- [PROVIDED TEXT]:
________________________________________
What the UPR strike taught us
For two months this spring, students went on strike at the University of Puerto Rico (UPR) that eventually closed all 11 of campuses in the system. The strike was against tuition increases, privatization and the administration's heavy-handed tactics.
Marimer Berberena is a member of the Humanities Department base committee and elected representative to the National Campus Coordinating Committee; Keyshla Rivera is a member of Education Department base committee and member of the Committee in Defense of Public Education; and Jean Carlo Betancourt is provisional coordinator of the Social Sciences base committee.
They spoke to
about how the strike was organized and the challenges that now lie ahead for students and workers.DESCRIBE WHAT prompted the campus-wide strike. How did the initial demands evolve as the strike progressed?
Marimer: Everything started when the UPR administration announced that there would be a $100 million cut to the university's budget without consulting the student body--as well as a proposal to balance the budget through Certification 98, which would have put a moratorium on student tuition fee waivers and made students choose between tuition waivers or having the federal Pell Grant. They also proposed a drastic reduction in the number of summer courses at the university.
The student body began to organize actions such as a protest against UPR President José Ramón de la Torre. From the level of combativeness, it was clear that we could start to escalate our tactics by employing occupations. We successfully occupied the humanities and sociology departments. Immediately after the successful occupations, there was a mass assembly of students at UPR's Río Piedras campus.
There were rumors of a general strike already spreading in the university's hallways, and when the general student assembly was organized, the proposal to have a general strike was won, based on the three points the administration had pushed for implementing--first, opposition to the $100 million budget cut; second, removal of Certification 98; and third, opposition to a tuition hike that we already saw coming.
Those were the initial demands of the strike, which began with a 48-hour work stoppage. We agreed that if the UPR administration refused to negotiate with the students, we would escalate to a general strike.
Jean Carlo: The media and the administration reported our demands as if they were separate, rather than a united whole. The administration wanted to focus solely on Certification 98 and the plan to balance the budget. We had to be prepared to counter all their arguments on that question.
We can say that we managed to win on that issue, and it looked like they were going to concede, but that left unresolved the problem of increased fees. This was something that those of us who were closely involved knew already, but the student movement as a whole did not.
We knew that, due to the fiscal crisis and the deficit, they wanted to push for a tuition hike as they did in 2005. And there was another demand that crystallized during the strike--namely the fight against privatization of the university through public-private enterprises.
The demand for summer courses also evolved during the strike, but became obsolete since the strike had already extended well into the summer, and many were committed to continuing the strike until victory.
Keyshla: I want to add something about the administration's proposal to raise tuition. After we made the concrete demand that the administration open up UPR's books so we could see how the university was using existing funds, we discovered a letter signed by UPR Board of Trustees President Ygris Rivera to the department responsible for the American Recovery and Reinvestment Act.
The letter stated that a tuition hike was not going to be considered because it would not be able to cover the deficit. So she was committed on paper to not raise tuition cost, but in the context of an already existing fixed increase in tuition cost. So the Board of Trustees came up with the idea of imposing a special fiscal emergency fee, since it's the only way they can legally justify indirectly raising tuition.
________________________________________
- [GIVEN REQUEST]: Continue the interview about the University of Puerto Rico student strike, starting after its last sentence.

- [DATA EXTRACT]:
________________________________________
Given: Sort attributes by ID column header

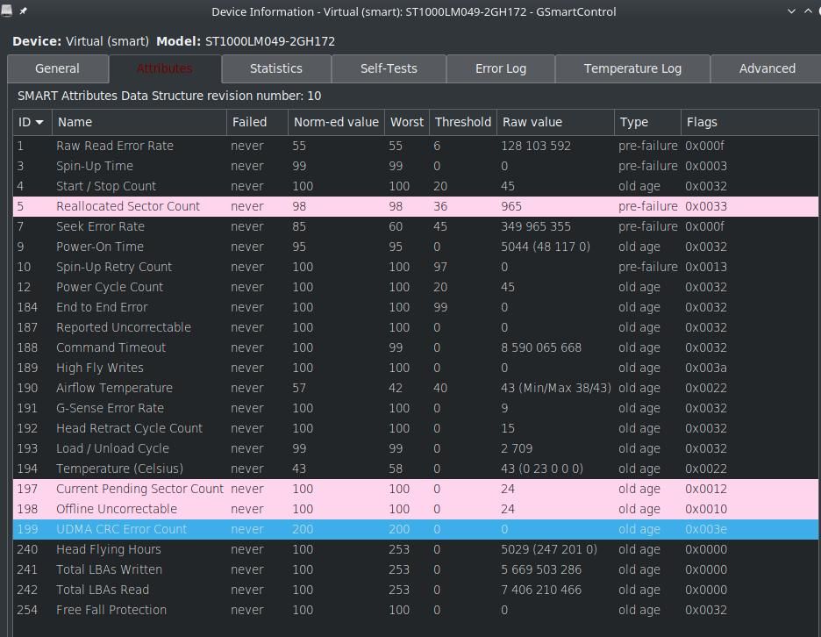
________________________________________
- [ANSWER TO THE EXERCISE]:
Marimer: We established the national negotiating committee to negotiate with the board of trustees, but in the middle of discussions, the administration declared that there was going to be an additional fee added to the tuition. This was after we already won an agreement to abandon Certification 98, which was exclusionary and discriminated against poor students. This simply proved that the board of trustees wants to balance the budget by taking money away from the students.
CAN YOU talk about how the strike evolved and the organizing bodies created that helped the strike win?
Jean Carlo: We organized coordinating committees called "comités de acción." They were mass organizing bodies open to anybody who wanted to join them, regardless of their political leanings. What was important was that the people who joined them were committed to fighting.
You could have differing views on the way forward and go to one of the base committees and debate your point of view. It was a space where anybody could go, including people with no political affiliation--in fact, some people said they hated politics, but they could come and debate.
We grasped that in order to organize the whole student body, you can't just have one immense group with everyone there. You need subdivisions, so we decided to divide into departments, but that didn't happen immediately.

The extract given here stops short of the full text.